Al final de la guerra, las monjas escondidas en la calle Almendro 29 lloraban cuando se llevaron el Santísimo a la parroquia cercana.
Tras la guerra, el perdón
Pero con el final de la guerra no llegó la revancha, sino el perdón. Las fichas que rellenaron los sacerdotes que restauraron el culto debían dar fe de lo que se predicó el primer día, nada más concluir la guerra. Lejos de venganzas y de todo sentido justiciero, se puede leer: Prediqué sobre la resurrección y sobre la caridad que debemos tenernos mutuamente; De la misericordia y la caridad cristianas; Les hablé de que con Cristo está la vida, y fuera la desolación; El amor de Jesucristo a todos los hombres; El amor y el perdón a los enemigos.
Y las palabras se veían acompañadas de los hechos: el párroco de Campo Real, don Valentín Rodríguez, fue asesinado el 29 de julio de 1936. Al terminar la guerra, su sustituto, el sacerdote don Saturio Muñoz, refiere, en un informe al Arzobispado: «El Jueves Santo, visité a los detenidos del pueblo, entre los que se encontraban convictos y confesos los asesinos del párroco. Les hablé y, conmovidos, me despedí con un abrazo a todos y cada uno».

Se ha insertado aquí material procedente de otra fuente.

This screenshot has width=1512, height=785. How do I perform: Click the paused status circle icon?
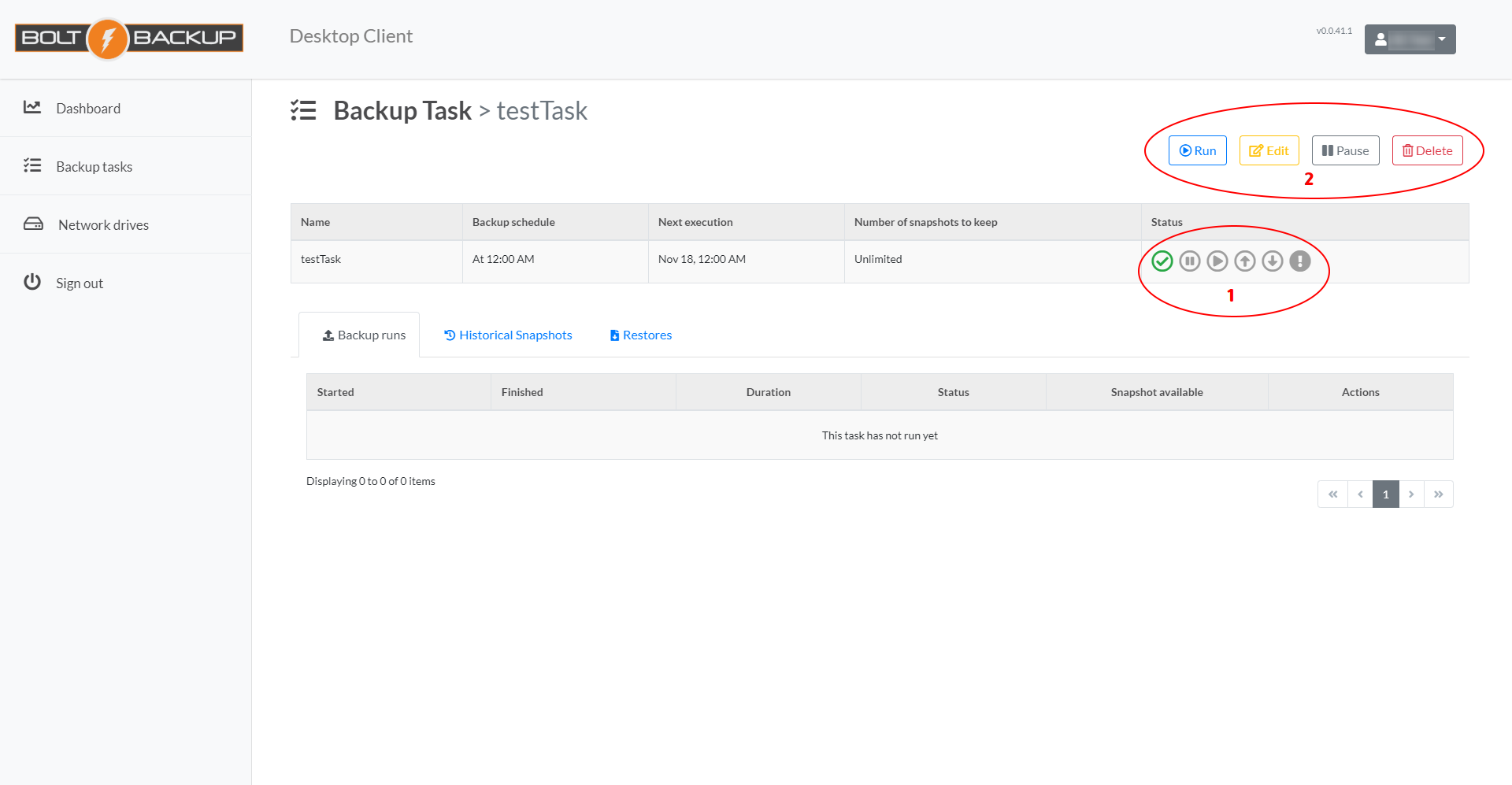click(1189, 261)

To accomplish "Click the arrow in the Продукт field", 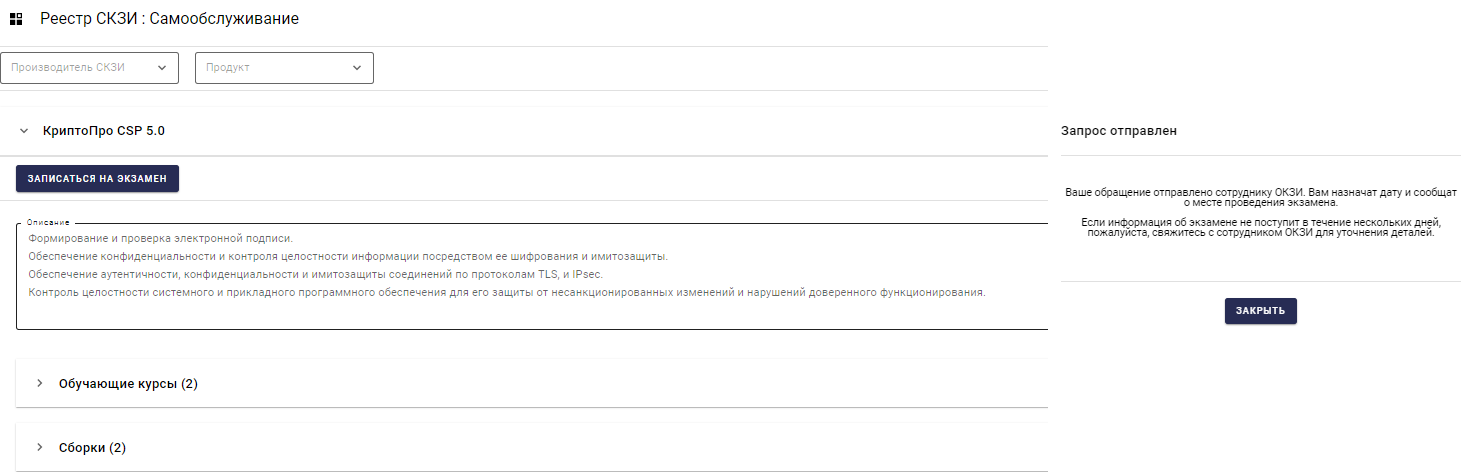I will coord(357,68).
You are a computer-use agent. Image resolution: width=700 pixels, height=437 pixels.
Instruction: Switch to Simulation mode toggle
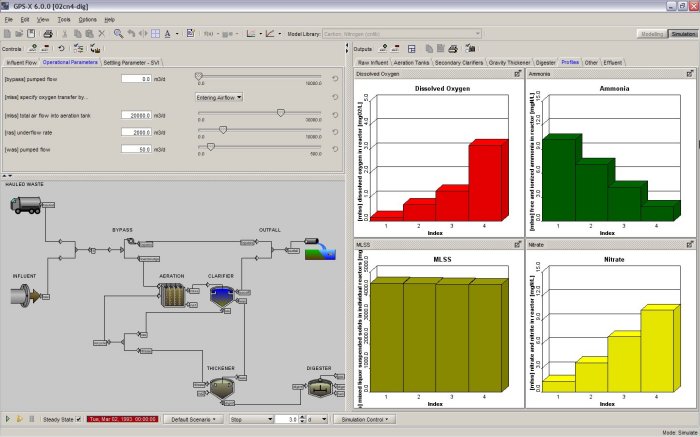(683, 34)
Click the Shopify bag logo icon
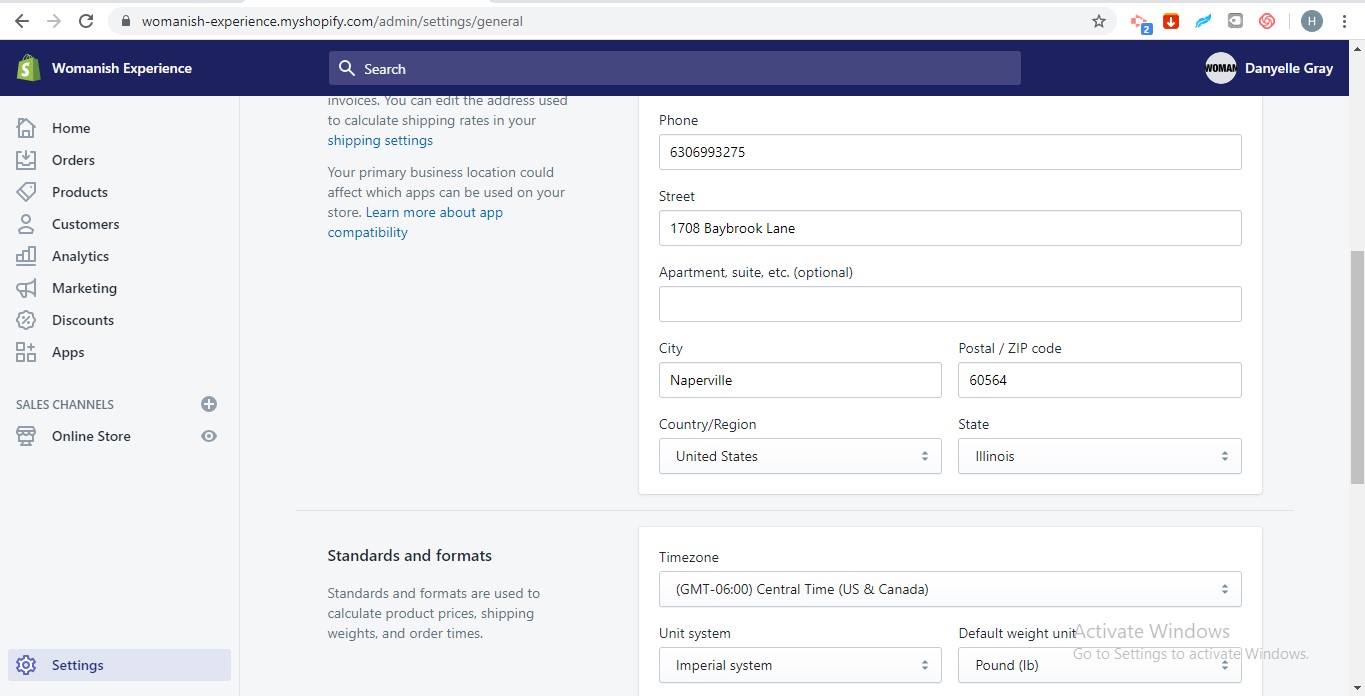Viewport: 1365px width, 696px height. coord(28,68)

Don Genaro Xavier Vallejos hacía en los años de la posguerra una reflexión sincera: «Llegaba uno a pensar si no valían esos minutos los tres años de dolor. Ahora, a distancia, vueltas las cosas a la normalidad, piensa uno nostálgico si no era aquello lo más puro, lo más verdadero…».
El sábado 18 de julio de 1936, los seminaristas de Madrid tenían un retiro espiritual que tuvo que ser interrumpido por la agitación política que se acentuó en España en aquella fecha. Los formadores mandaron a los seminaristas a sus casas; uno de ellos contó que, al día siguiente, domingo, llamó por teléfono al Seminario para saber si iba a haber misa. Le contestó uno de los milicianos que lo habían ocupado: «Te vamos a escabechar».
La Guerra Civil se llevó consigo la vida de muchos seminaristas. En Madrid, está abierta la Causa de beatificación de 7 de ellos, junto a otros dos seminaristas de otras diócesis que estaban en la capital por esas fechas, y otros dos familiares que les acompañaron al martirio. Especialmente significativo es el martirio de Antonio Moralejo Fernández-Shaw. Según parece, intentó evitar la profanación del Santísimo de una iglesia, probablemente la del Carmen, en el centro de la ciudad. Tuvo que enfrentarse a los asaltantes, quienes descubrieron su condición de seminarista. Pocos días después, las denuncias de los milicianos hicieron que Antonio fuera detenido en su casa. Su padre, Liberato Moralejo, intentó impedirlo, y ante la insistencia de los que lo buscaban dijo que adonde fuera su hijo iría él también. Ambos fueron detenidos el 28 de septiembre, y el 7 o el 8 de noviembre fueron conducidos para ser asesinados en Paracuellos.